Assignment> Using the listing below, extract each line that has the word "agent" in it.

Data for analysis>
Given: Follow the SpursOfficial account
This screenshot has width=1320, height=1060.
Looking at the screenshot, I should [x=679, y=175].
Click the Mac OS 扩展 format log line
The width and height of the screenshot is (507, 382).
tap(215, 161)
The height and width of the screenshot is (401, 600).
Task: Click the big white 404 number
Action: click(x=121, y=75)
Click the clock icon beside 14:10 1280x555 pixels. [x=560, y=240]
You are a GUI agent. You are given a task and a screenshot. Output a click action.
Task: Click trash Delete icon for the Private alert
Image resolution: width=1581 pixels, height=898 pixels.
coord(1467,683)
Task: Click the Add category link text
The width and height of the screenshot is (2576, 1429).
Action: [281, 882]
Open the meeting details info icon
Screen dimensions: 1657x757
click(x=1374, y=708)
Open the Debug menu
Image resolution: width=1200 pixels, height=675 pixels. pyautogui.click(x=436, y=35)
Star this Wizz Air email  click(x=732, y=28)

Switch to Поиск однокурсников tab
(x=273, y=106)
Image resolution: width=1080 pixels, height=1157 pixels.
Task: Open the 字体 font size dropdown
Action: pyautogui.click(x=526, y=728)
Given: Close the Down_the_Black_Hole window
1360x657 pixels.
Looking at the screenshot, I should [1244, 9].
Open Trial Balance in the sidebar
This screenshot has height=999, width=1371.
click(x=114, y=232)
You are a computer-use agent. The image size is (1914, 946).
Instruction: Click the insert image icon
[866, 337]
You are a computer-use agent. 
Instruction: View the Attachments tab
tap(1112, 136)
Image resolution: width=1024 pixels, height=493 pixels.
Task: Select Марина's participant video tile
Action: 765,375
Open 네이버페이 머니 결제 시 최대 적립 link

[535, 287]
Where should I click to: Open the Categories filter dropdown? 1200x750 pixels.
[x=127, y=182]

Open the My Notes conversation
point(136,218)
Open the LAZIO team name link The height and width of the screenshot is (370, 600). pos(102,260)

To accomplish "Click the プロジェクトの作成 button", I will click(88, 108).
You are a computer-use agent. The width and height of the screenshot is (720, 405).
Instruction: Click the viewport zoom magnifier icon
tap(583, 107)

Problem solution>
You are a GUI agent. You are given a task and a screenshot. Output a click action.
You are a computer-use agent. The image size is (1914, 946).
You are a computer-use agent. 
You are a computer-use agent. The width and height of the screenshot is (720, 405).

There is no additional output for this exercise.